# Sharing A Few Acres



## .45

It just amaze's me that so many creatures can share the same space in just a few acre's. Most of the animals we have seen for 3 to 4 years, this is the 3rd year for the pheasants, the 4th year on the female fox, the skunk is a newcomer this year, as is the Western Kingbird. The birds come and go. Even the house cat has lived in the area for about 4 years.

Sorry about the quality of pictures, sometimes I don't care to get too close to some of the animals.

Less than a mile from my home... :?


----------



## WeaselBrandGameCalls

Great batch of photos.


----------



## Cooky

Cool. I know we aren’t supposed to like foxes but I do. You mentioned you were going to get a new camera a while back what did you end up with?


----------



## .45

Thanks guys!

Cooky.....I did buy a new camera.
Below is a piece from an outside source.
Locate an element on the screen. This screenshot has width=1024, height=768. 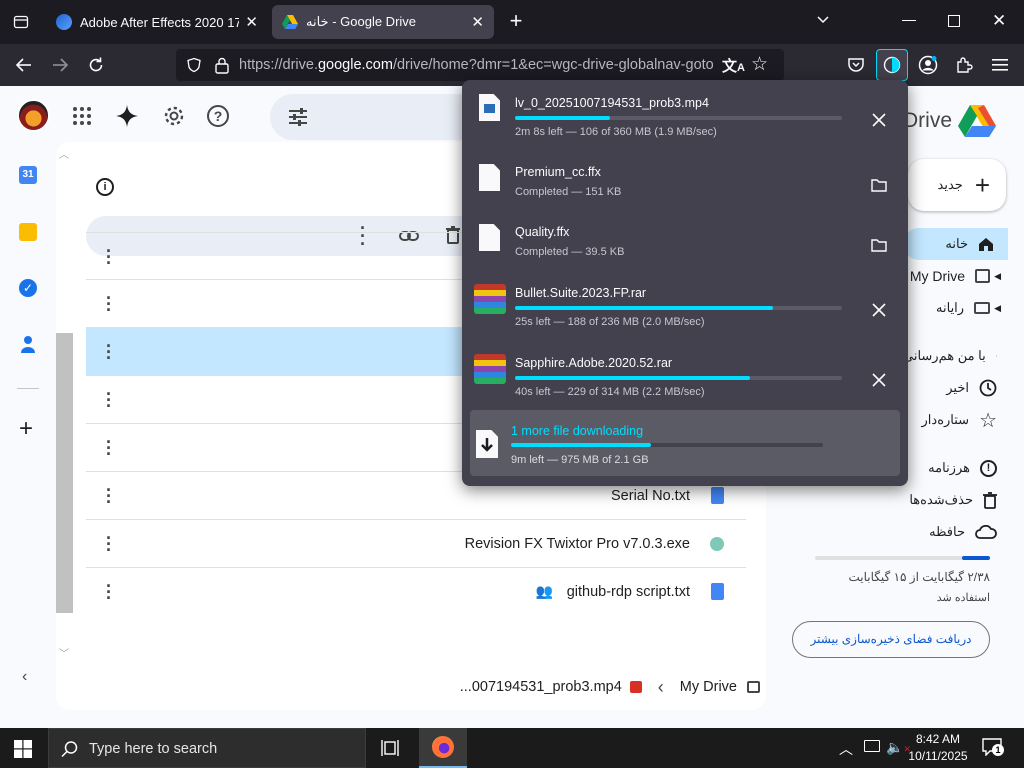
new-tab-button: + is located at coordinates (516, 22). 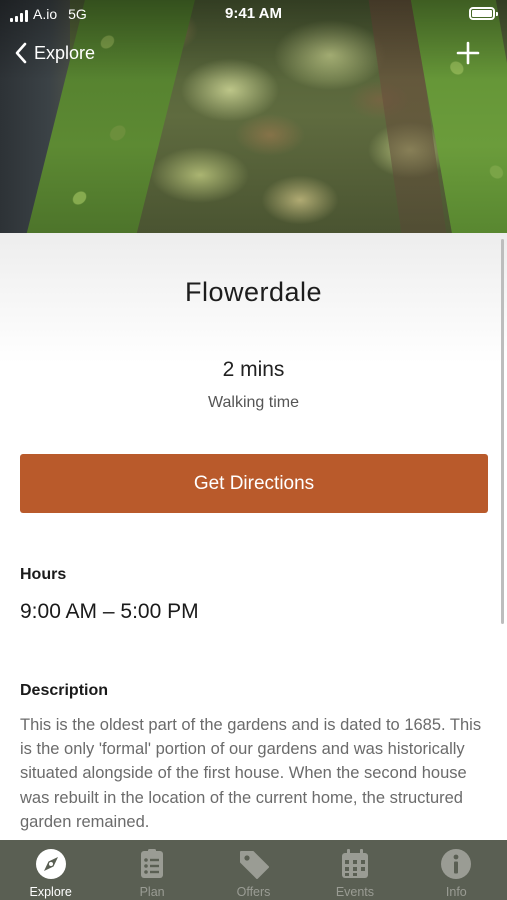 What do you see at coordinates (254, 402) in the screenshot?
I see `walking-time-label: Walking time` at bounding box center [254, 402].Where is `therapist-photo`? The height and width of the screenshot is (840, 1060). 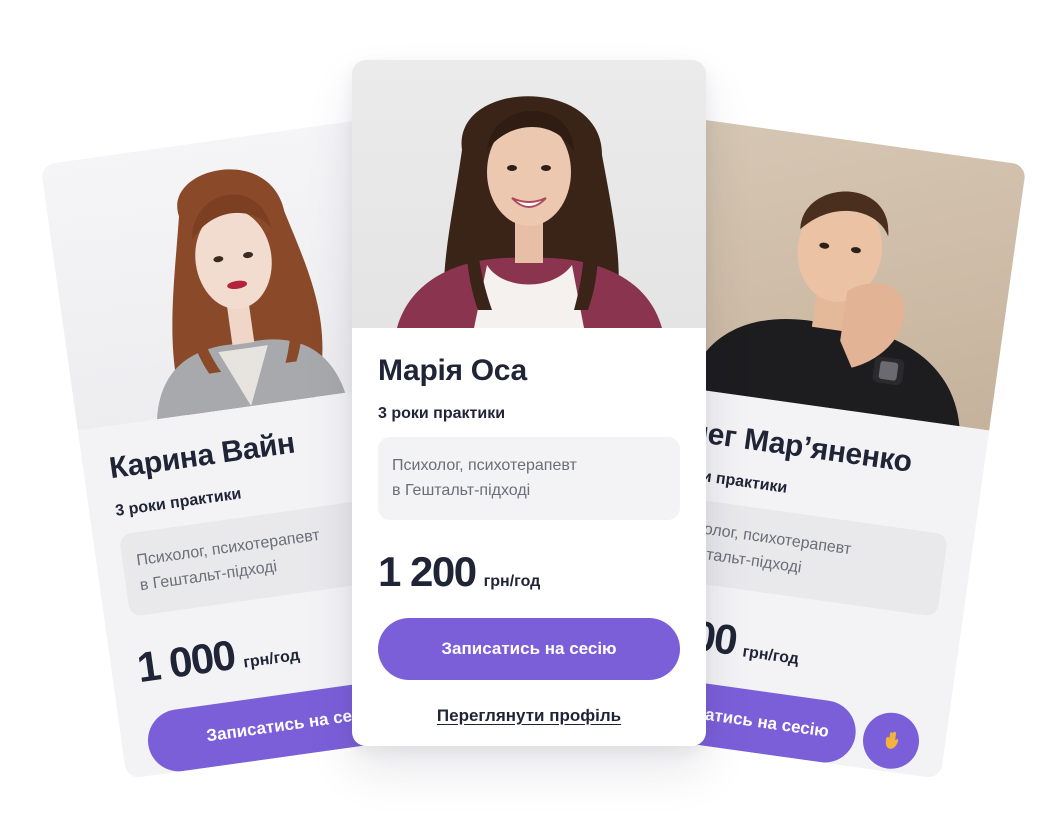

I picked up a Canon T3i with the high dollar 300mm lense. I didn't much care for the set-up, so I've already sold the lense, the camera is for sale if you're interested. 

These picture's were shot with a cheaper and smaller Canon.


----------



## Catherder

Awesome pics as always! Superbly done. :O||: I have greatly missed seeing what you and your camera have come up with.


----------



## Bax*

FANTASTIC pics .45! You really got some quality pics there 8)


----------



## threshershark

Looking good Festus!


----------



## sawsman

Nice ones!

Garfield the cat looks healthy. Must be stealing some of the Alpo... :O•-:


----------



## Ifish

Nice pictures .45! My father-in-law actually had a Mama skunk that lived in the culvert that ran under his driveway leading to the back of his property. She became comfortable enough with him she followed him around like a cat. He would lead her into the barn, got her hay when it was winter time, when she had her babies they were right there along for the ride and she never once acted like she didn't love him. It was a crazy thing, but pretty cool.


----------



## Al Hansen

8)


----------



## Huntoholic

Nice job on the Photo's.

I really like the skunk..........


----------